_WHAT IS NEEDED_
All that is needed is the number of lines in the records that contain the word "Given", stated without anything else.

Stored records
########################################
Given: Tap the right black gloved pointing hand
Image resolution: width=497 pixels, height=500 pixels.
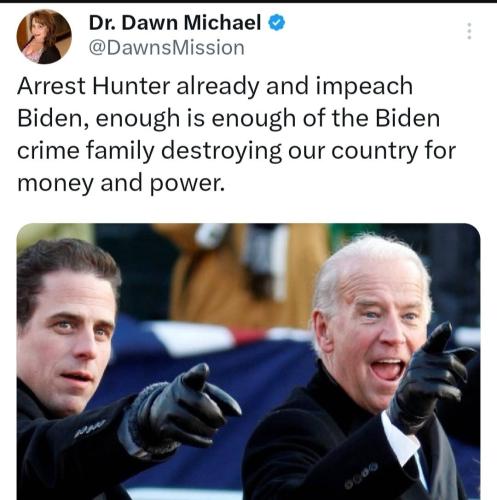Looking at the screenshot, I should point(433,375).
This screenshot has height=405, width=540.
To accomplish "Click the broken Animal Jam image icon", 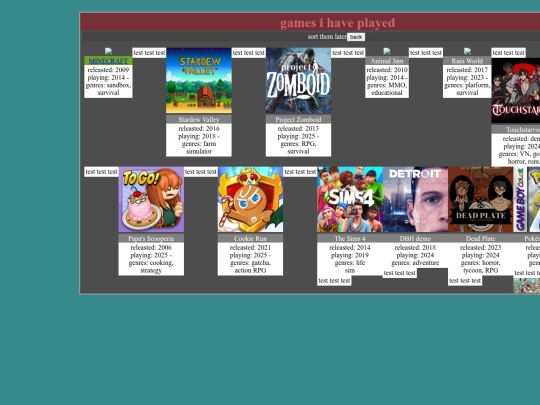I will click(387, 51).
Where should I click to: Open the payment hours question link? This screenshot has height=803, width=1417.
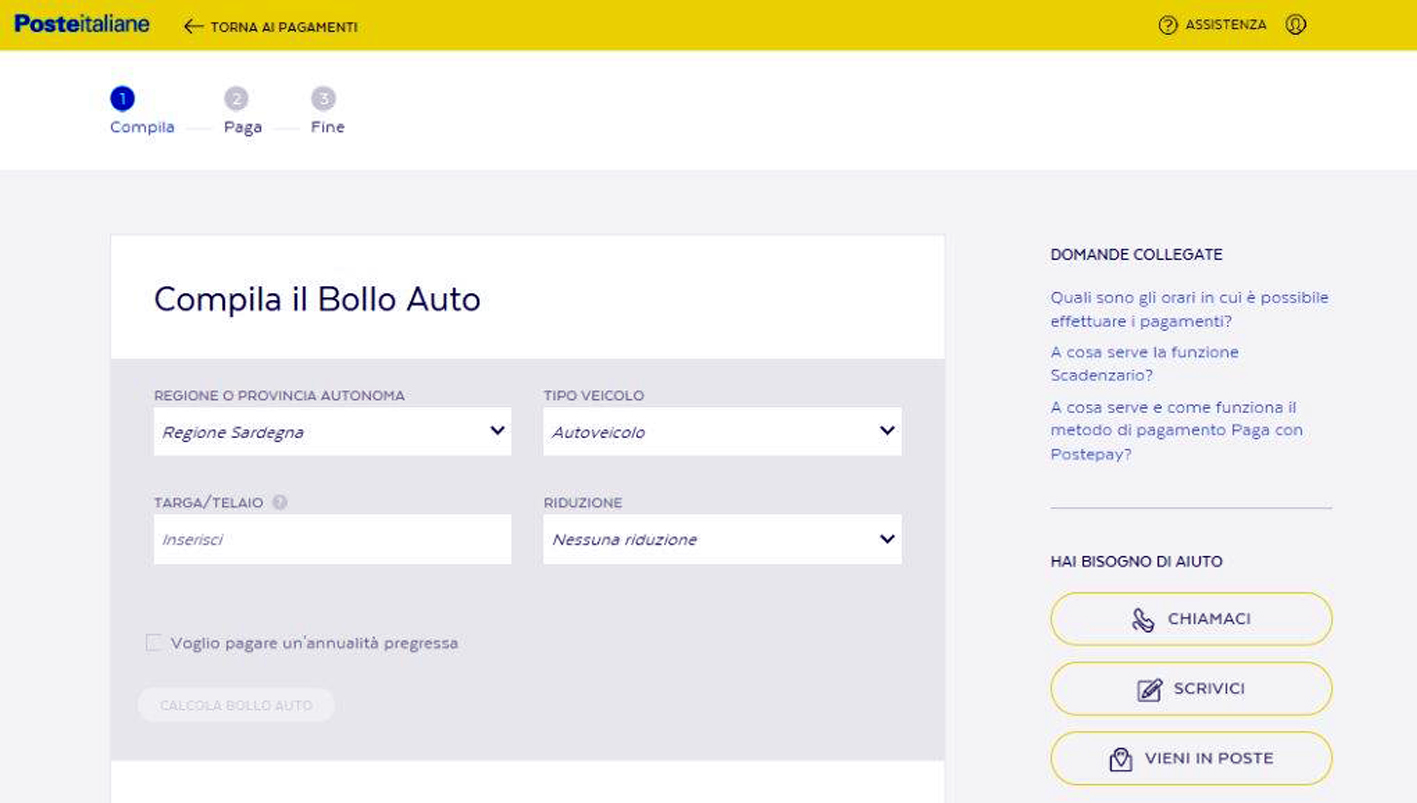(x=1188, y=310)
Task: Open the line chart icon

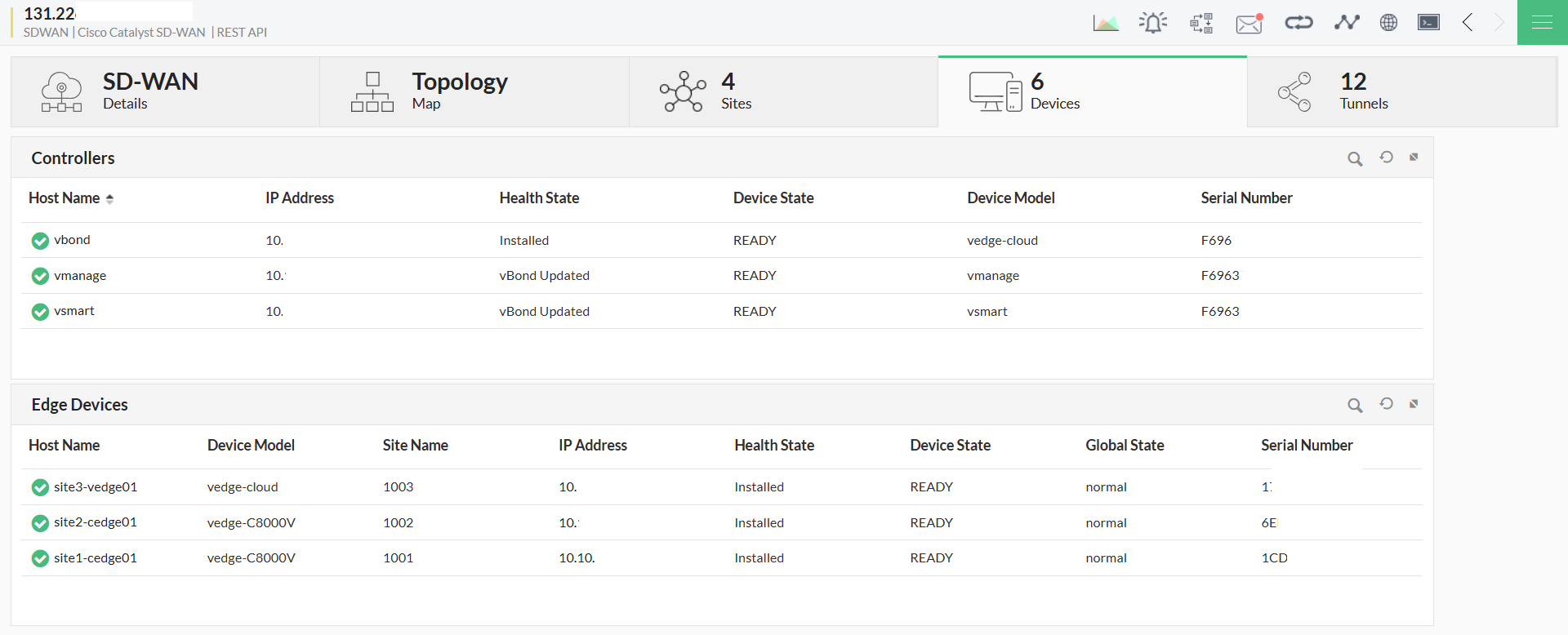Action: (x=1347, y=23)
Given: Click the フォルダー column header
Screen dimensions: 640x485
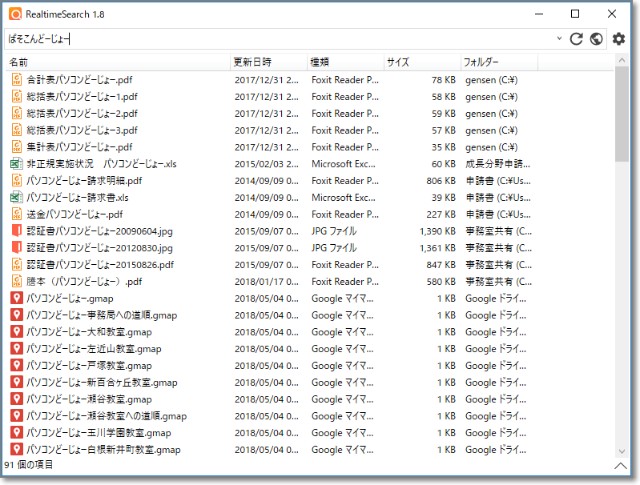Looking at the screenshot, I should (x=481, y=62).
########################################
_REPLY_
2